CityCenter workers walk off job

3 June 2008

LAS VEGAS, Nevada –- The majority of union workers on MGM Mirage's CityCenter project went on strike late Monday after union negotiations with the developer and construction company regarding the construction site's safety broke down.

Workers started being sent home by company officials about 8 p.m. Monday after word of the strike circulated, union officials said.

About 100 union members were picketing late Monday on the Las Vegas Boulevard side of the construction site with signs saying "ON STRIKE/UNSAFE JOB SITE."

Saturday's death of a sixth worker on the $9.2 billion CityCenter project led the Nevada Building and Construction Trades Council to say it would "take action" Monday afternoon if MGM Mirage and the project's general contractor, Perini Building Co., did not address several safety concerns by midnight.

"We will be on strike until our demands are met," said council spokesman Steve Redlinger, after releasing the strike announcement.

Specifically, the council demands that the companies:

-Submit to an immediate work site safety assessment by the Center for Construction Research and Training.

-Institute and pay for on-site training administered by the center.

-Grant full job site access to union and safety officials.

"It is time to stop talking about worker safety, and time to start putting into place policies that are going to improve worker safety on the job site," alliance Secretary-Treasurer Steve Ross said at a Monday afternoon news conference discussing the strike.

The alliance of trade unions has been meeting with MGM Mirage and Perini officials over the past few weeks to discuss job safety on the project.

"They have a right to earn a living and go home to their families at night," said John Smirk, secretary-treasurer of the International Union of Painters and Allied Trades District Council 15.

Smirk said workers are concerned about safety and don't want to be dispatched to the job site.

Ross said neither company has objected to the requests and "have expressed a willingness to work with us on job site safety concerns."

However, none of the three requests had been acted upon, leading to Monday's strike.

"That being said, to date, not one of our recommendations has been suitably acted upon.
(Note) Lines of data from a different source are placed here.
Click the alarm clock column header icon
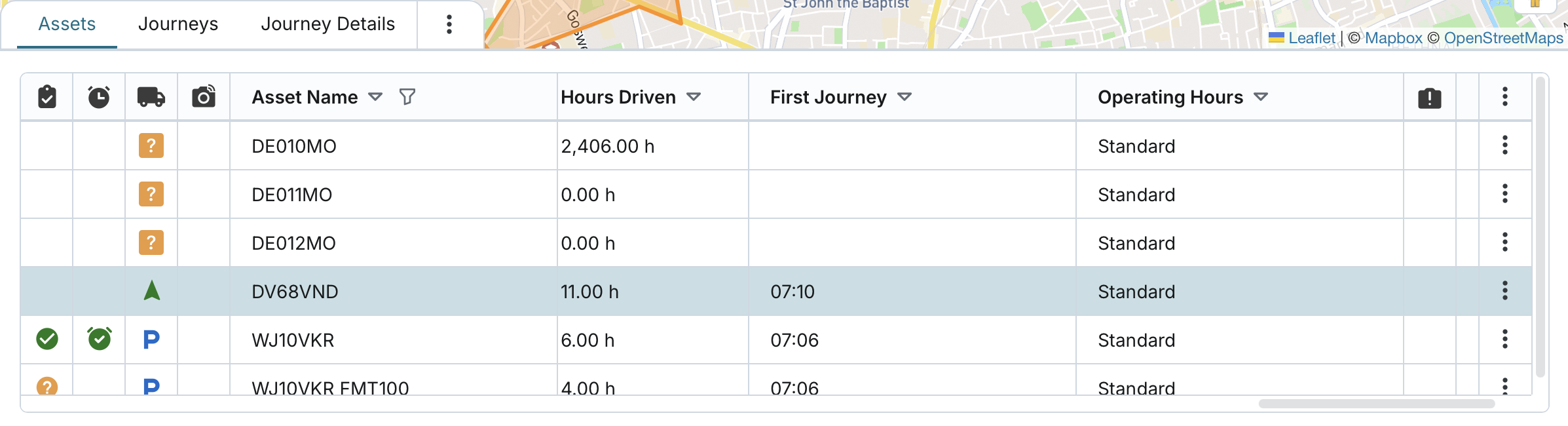Image resolution: width=1568 pixels, height=426 pixels. (99, 97)
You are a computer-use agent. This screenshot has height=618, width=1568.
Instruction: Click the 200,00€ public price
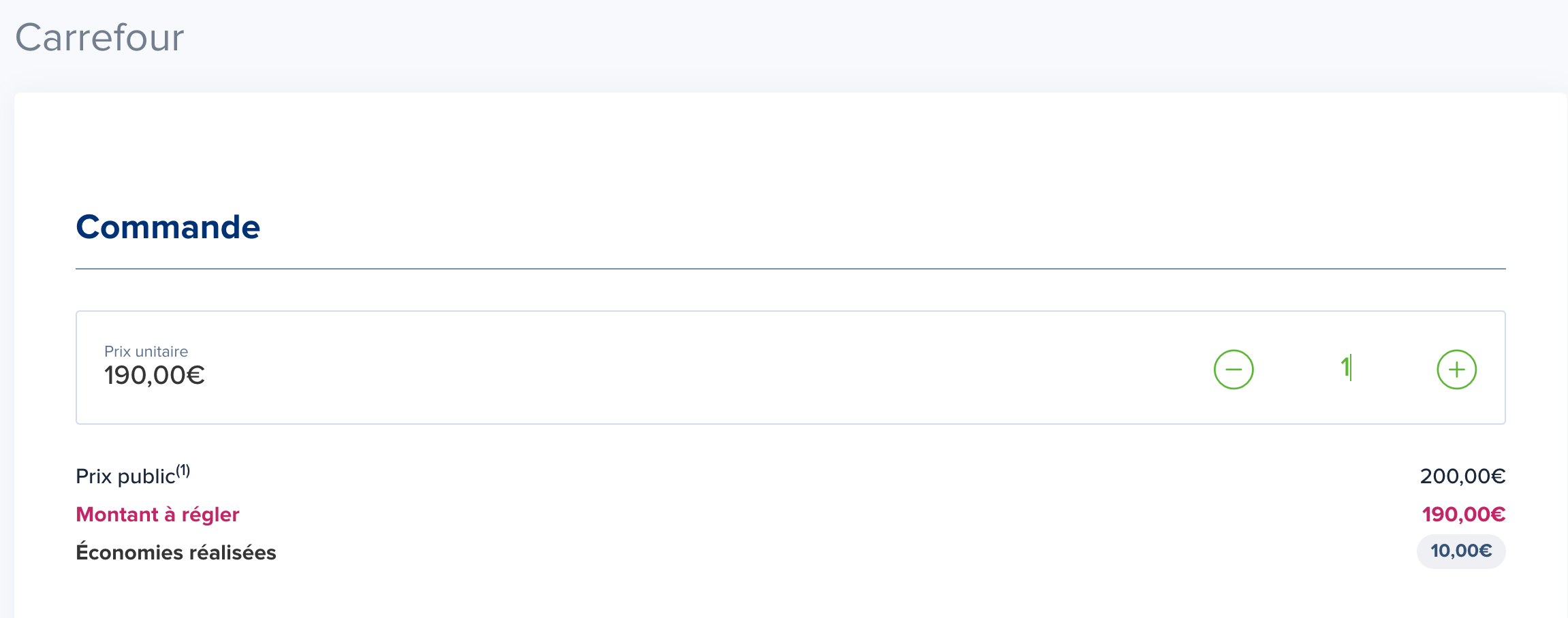pyautogui.click(x=1462, y=476)
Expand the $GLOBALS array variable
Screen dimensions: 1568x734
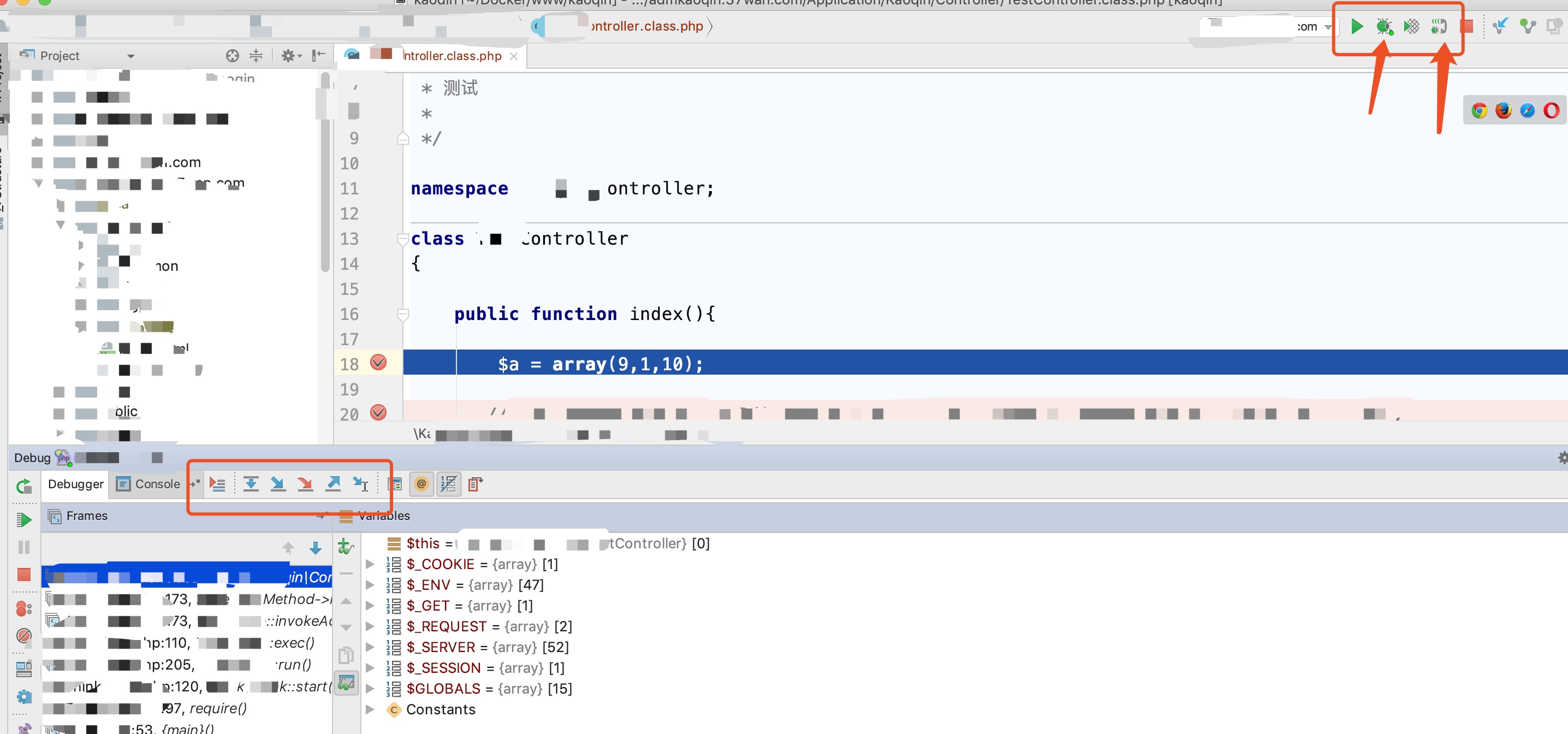[x=370, y=688]
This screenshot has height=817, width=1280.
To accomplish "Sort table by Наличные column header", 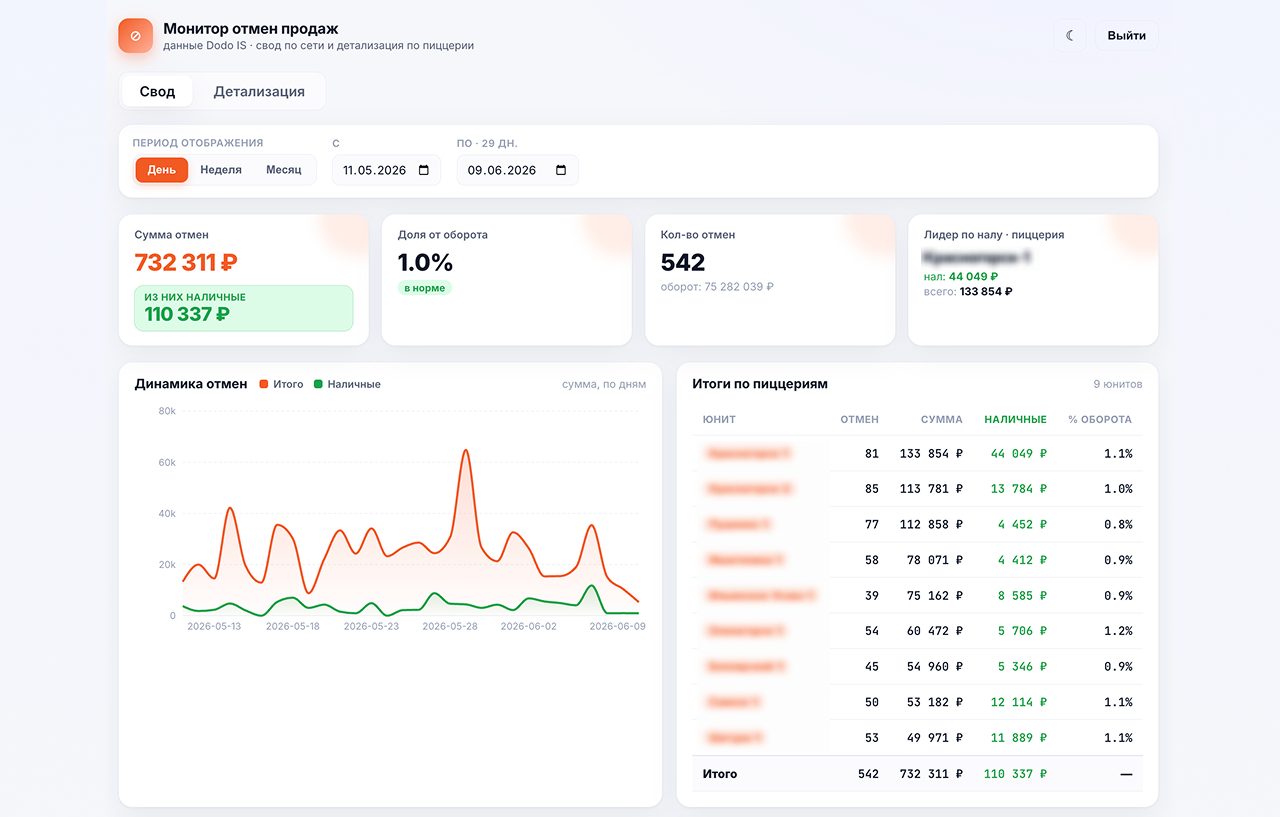I will point(1015,420).
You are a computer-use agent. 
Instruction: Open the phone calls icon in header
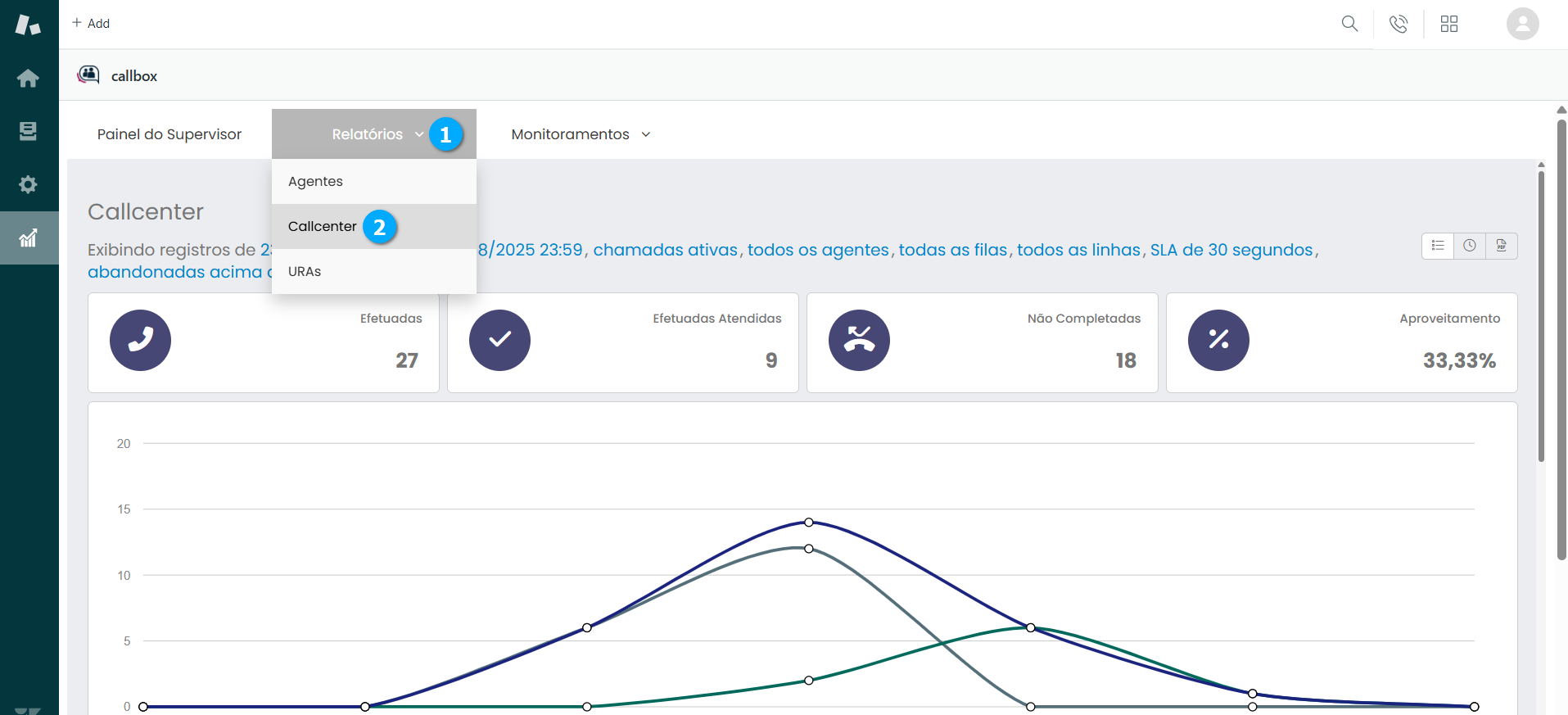click(1399, 24)
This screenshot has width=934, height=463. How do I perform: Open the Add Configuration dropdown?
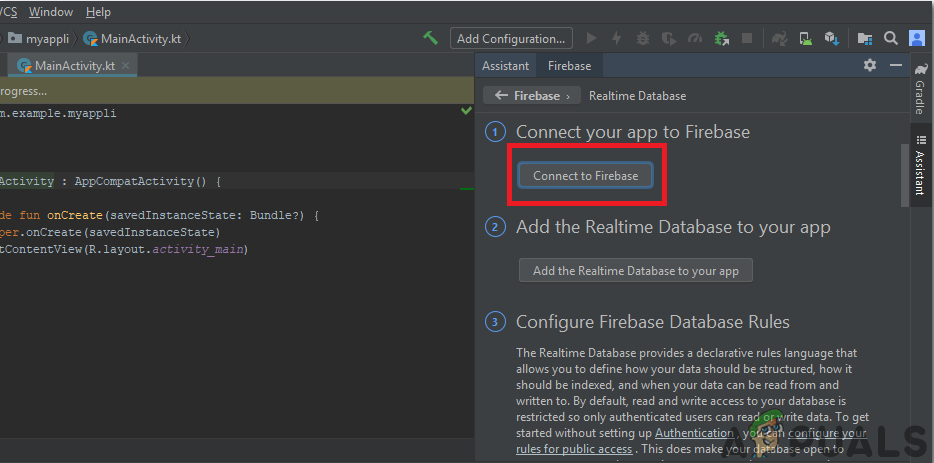[510, 38]
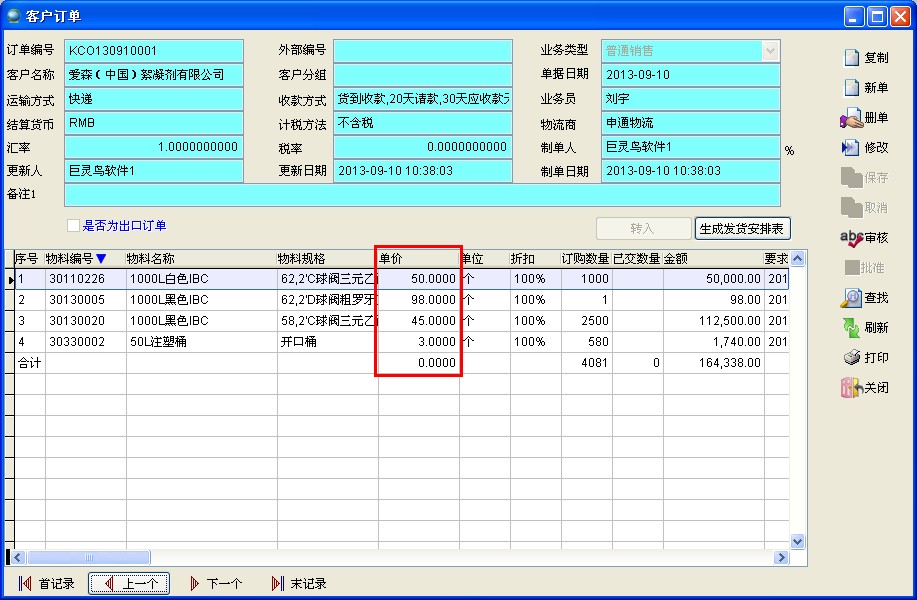Navigate to 下一个 (next) record

[x=215, y=584]
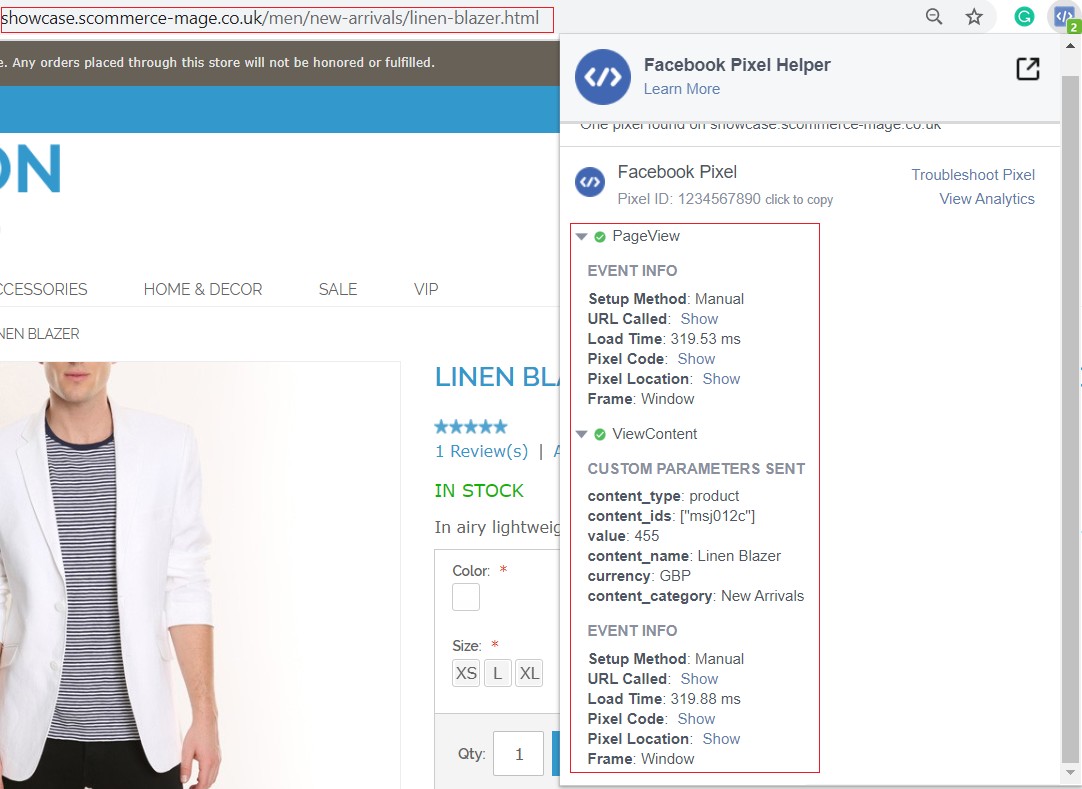The image size is (1082, 789).
Task: Select size XS option
Action: [x=466, y=673]
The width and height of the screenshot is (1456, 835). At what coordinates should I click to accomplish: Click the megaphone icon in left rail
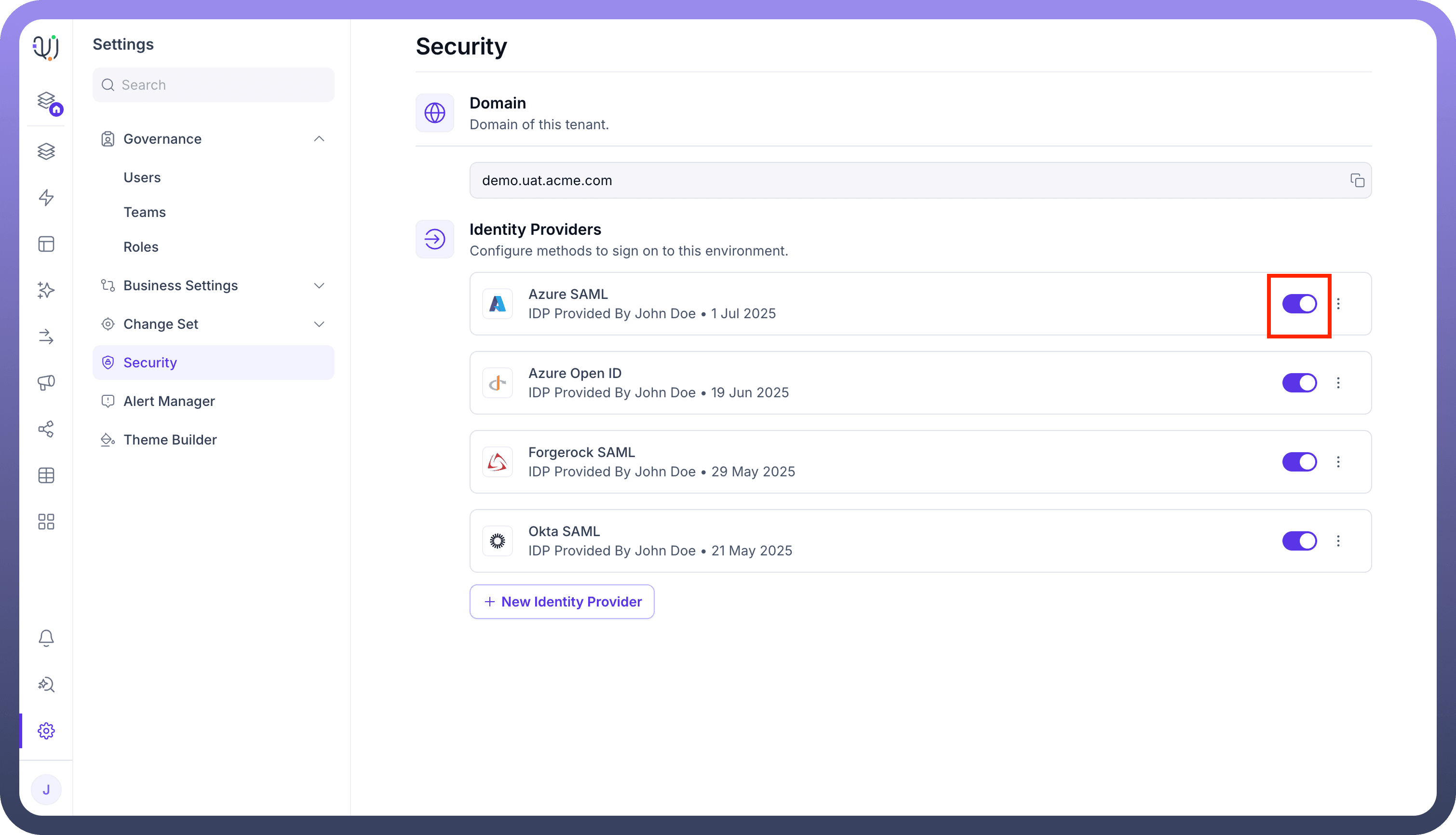coord(46,382)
We will not send our workers to an unsafe job site," Ross said, flanked by representatives from the alliance's 17 affiliated construction unions.

A walkout could pretty much shut down all work on the site because a majority of the 6,000 workers on the project are members of the council's unions, Ross said.

Messages left with Perini's offices in Las Vegas and its corporate office in Famington, Mass., were not answered Monday.

Because Perini is the general contractor for the CityCenter development, MGM Mirage declined to comment on council's statements or discuss its requests.

"What the building trades are asking for needs to be worked out with Perini," MGM Mirage spokesman Alan Feldman said. "We're supportive of whatever Perini chooses to do."

Dustin Tarter, 39-year-old worker from Henderson, died Saturday when he was working on a moving crane and apparently became caught between the counterweight system and the track of the crane.

It is the sixth death in 16 months on the site.

CityCenter is expected to open in 2009 and includes a 4,000-room hotel-casino, residential offerings, boutique hotels and a retail, dining and entertainment complex.

Dubai World, the investment arm of the Persian Gulf state of Dubai, spent almost $5 billion to buy half ownership in CityCenter and acquire 9.4 percent of MGM Mirage.